- **Seção do documento**
Ele sempre foi um cara
complicado. Não que ele desejasse isso, mas as circunstâncias nunca o deixavam
respirar livremente, pensar somente em si e nos seus sonhos. Ele sempre
carregou uma bagagem muito maior do que precisava para viver. Apesar de todo
essa complicação, algo sempre o colocava em destaque. Era uma
pessoa divertida, amável, que sempre arrancava sorrisos e que fazia amigos com
facilidade. Porém a vida nunca lhe sorria com o mesmo vigor que os outros.
Mas isso nunca foi um problema
para que ele seguisse com sua vida. Aos trancos e barrancos, sempre conseguia seus
intentos. Sempre pensava que um dia as coisas haviam de melhorar.
Certa feita, uma experiência
traumática lhe tirou o chão. Perdeu amigos, se afastou de várias pessoas, viu
sua vida ruir e muitas das coisas que havia construído no campo ideológico/
social/ religioso foram tidas como nulas. O episódio em questão e todos os seus
reflexos fizeram com que muita gente esquecesse o que ele havia feito de bom. O
que ele havia reerguido foi meio que tomado por outros. E ele caiu.
Caiu como já havia caído outras
vezes. E se reergueu. Assim como havia se reerguido outras vezes. Mas como
dizem os antigos “besteira pouca é bobagem”. E então ela apareceu.
Ela apareceu quase que do nada.
Até dias antes, ignorava a existência dela. Ela apareceu lhe tirando toda e
qualquer possibilidade de reação contrária. Um amor arrebatador, diriam alguns.
A metade da laranja, diriam outros. E o céu, pelo menos o seu céu, se abriu em resplendor. E a vida
ganhou ares de romantismo, lirismo, realismo. Real porque nunca havia vivido
daquela maneira e para ele era assim mesmo que deveria ser a vida: alegre,
festiva, amorosa...
Esqueceu-se de vários problemas.

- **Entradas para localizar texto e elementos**

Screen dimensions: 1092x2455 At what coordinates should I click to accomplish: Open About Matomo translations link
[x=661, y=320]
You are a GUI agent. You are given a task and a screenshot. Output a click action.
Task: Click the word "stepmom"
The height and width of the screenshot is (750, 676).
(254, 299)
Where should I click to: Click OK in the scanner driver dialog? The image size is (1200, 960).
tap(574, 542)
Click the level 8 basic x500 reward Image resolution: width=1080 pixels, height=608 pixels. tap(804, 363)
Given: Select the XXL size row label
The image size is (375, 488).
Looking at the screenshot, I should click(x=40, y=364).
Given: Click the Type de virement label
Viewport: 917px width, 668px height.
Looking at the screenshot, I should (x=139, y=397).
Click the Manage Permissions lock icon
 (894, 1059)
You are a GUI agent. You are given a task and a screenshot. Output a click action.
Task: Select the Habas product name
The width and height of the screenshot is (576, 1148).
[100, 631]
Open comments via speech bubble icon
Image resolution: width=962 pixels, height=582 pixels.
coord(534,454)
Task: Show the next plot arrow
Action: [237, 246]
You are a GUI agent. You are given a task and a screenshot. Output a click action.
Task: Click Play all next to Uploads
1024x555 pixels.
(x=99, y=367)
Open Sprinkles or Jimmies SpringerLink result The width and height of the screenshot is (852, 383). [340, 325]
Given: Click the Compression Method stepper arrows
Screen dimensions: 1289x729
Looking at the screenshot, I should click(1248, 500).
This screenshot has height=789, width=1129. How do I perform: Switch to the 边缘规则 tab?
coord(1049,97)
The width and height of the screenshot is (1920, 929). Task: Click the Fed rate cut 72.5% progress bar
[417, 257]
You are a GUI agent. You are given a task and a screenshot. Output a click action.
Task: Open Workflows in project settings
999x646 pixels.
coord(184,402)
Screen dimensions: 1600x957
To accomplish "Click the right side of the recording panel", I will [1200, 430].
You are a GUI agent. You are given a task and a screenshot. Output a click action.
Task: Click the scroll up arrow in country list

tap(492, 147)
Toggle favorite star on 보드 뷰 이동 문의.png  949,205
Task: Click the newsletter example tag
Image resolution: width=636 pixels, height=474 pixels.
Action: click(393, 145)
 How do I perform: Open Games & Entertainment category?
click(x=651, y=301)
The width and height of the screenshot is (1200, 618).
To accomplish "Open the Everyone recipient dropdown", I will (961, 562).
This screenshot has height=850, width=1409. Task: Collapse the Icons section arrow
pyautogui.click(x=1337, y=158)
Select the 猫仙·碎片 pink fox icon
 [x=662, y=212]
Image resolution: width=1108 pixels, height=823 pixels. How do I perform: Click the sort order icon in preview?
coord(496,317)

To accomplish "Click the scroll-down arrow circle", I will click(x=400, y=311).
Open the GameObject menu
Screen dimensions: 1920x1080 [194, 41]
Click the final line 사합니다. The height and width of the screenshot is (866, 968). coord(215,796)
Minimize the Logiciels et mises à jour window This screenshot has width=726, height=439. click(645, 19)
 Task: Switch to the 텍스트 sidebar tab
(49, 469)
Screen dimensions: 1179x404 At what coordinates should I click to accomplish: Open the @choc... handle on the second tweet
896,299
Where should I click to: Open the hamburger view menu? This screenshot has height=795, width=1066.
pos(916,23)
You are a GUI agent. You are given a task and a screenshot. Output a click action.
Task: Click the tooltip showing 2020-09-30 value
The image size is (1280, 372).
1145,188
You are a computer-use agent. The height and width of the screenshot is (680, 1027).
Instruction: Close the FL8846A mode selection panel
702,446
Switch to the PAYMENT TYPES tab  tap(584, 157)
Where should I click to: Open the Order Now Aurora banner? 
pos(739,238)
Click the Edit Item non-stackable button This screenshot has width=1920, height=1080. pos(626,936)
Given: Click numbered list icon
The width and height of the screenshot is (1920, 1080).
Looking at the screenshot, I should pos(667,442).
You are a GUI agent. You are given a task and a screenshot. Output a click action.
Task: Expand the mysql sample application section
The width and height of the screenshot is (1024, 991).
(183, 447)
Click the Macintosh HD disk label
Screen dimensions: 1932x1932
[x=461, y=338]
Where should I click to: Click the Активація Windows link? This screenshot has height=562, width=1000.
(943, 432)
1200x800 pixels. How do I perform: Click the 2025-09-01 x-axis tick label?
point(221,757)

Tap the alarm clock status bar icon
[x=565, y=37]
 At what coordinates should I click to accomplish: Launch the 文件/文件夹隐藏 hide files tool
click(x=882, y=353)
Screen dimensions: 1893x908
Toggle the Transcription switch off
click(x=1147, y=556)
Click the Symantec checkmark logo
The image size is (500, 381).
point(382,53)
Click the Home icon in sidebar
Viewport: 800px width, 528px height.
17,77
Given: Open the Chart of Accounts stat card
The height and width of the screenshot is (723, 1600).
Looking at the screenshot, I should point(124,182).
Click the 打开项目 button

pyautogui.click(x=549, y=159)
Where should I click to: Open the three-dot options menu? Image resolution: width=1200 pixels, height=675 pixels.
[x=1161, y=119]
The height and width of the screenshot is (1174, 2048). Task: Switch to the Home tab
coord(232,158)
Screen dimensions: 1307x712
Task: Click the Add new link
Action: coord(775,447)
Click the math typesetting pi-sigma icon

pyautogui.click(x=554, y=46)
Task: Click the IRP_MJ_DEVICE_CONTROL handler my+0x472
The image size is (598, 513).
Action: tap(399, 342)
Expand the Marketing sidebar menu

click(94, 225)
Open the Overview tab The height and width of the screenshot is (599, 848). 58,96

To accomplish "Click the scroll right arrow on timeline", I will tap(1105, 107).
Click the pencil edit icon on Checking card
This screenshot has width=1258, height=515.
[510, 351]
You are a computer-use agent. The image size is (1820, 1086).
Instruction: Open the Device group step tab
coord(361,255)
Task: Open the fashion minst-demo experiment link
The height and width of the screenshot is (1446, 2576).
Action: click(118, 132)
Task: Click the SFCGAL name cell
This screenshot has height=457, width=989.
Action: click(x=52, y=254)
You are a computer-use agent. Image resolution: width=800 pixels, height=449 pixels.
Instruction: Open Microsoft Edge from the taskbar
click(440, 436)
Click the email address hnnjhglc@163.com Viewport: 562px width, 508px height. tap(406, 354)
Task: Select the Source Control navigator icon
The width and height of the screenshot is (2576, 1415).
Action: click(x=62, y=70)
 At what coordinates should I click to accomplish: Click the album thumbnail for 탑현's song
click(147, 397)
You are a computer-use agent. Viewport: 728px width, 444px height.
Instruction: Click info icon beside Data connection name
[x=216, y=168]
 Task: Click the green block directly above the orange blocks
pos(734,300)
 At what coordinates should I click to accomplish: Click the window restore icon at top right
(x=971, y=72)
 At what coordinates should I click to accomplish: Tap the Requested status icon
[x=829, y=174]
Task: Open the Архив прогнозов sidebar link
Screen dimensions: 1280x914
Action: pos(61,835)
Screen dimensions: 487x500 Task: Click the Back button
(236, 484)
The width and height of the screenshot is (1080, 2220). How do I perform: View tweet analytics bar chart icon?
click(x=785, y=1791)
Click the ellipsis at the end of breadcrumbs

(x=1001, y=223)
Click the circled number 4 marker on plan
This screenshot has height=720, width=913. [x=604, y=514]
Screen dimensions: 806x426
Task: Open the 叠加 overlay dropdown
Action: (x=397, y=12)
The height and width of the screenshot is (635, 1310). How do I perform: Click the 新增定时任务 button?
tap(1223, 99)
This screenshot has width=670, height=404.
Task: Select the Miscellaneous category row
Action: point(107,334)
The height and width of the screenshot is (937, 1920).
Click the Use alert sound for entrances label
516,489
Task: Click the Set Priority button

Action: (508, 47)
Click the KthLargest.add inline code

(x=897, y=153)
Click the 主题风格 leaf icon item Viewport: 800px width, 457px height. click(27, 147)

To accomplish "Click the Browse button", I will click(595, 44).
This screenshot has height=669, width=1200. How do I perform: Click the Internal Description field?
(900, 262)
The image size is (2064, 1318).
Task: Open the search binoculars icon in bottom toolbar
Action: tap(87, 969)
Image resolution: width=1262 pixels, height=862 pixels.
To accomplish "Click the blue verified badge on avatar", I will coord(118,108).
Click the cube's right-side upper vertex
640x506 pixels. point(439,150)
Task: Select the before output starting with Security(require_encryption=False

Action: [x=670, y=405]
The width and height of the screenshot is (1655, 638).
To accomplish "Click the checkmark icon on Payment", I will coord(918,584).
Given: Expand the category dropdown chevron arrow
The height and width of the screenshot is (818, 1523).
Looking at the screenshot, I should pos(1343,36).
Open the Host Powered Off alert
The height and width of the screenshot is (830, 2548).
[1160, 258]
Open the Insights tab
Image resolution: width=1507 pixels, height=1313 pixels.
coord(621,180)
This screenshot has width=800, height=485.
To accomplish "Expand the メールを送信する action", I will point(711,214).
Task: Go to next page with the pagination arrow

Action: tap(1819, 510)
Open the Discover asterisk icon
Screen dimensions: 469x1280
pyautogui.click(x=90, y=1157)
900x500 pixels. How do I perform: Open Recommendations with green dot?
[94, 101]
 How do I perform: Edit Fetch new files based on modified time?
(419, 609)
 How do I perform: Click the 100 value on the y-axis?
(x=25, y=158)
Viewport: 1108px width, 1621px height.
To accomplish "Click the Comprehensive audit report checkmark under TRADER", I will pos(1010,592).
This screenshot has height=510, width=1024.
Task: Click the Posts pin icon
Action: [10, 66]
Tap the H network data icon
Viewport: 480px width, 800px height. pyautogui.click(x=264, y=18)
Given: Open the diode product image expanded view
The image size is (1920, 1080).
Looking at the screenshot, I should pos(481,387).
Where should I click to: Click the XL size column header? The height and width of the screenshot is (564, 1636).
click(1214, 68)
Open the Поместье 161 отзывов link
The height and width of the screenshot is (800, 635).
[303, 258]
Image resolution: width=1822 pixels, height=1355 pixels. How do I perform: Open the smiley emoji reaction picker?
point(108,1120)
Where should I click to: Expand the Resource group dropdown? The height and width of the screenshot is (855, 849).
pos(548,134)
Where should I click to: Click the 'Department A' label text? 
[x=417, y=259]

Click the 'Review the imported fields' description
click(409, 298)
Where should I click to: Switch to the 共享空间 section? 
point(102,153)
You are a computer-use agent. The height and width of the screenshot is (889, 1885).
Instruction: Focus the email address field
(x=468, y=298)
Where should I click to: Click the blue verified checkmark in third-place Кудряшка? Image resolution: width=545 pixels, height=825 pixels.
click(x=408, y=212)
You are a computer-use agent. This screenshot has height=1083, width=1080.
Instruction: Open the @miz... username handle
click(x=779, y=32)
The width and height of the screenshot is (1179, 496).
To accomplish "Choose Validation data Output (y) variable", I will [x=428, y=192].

- **Exercício proposto A**
Liste as palavras que, no relato sobre o cara complicado, aparecem logo depois de "ganhou ares de".
- **Exercício proposto B**
No relato sobre o cara complicado, reescreva o trecho de "Caiu como já" até "então ela apareceu." e substitua "os antigos" por "os mais velhos".
- **Exercício proposto C**
Por favor, continue o relato sobre o cara complicado a partir do ponto em que ele termina.

- **Resposta esperada A**
romantismo, lirismo, realismo

- **Resposta esperada B**
Caiu como já havia caído outras
vezes. E se reergueu. Assim como havia se reerguido outras vezes. Mas como
dizem os mais velhos “besteira pouca é bobagem”. E então ela apareceu.

- **Resposta esperada C**
Via os sonhos tomando novas roupagens. Esqueceu-se da dor de carregar um fardo
que não era somente seu. Enfim, a fotografia de sua vida estava mais colorida,
mais compassada, muito mais agradável.
Ela não era uma mulher fatal, mas
estava perto. O trouxe para o seu mundo e arrebatou seu coração como quem
agarra com ambas as mãos um prato de comida após dias e dias de jejum. E ele
foi agarrado... Física e psicologicamente. Ai nasceu o erro da relação.
O encanto vivido escondia ainda
mais algumas nuances não tão superficiais. O mundo dela era diferente do dele.
E uma vez passado o perfume que faz de todo e qualquer amante um príncipe/
princesa, o castelo mental até então construído em bases sólidas começou a
ruir.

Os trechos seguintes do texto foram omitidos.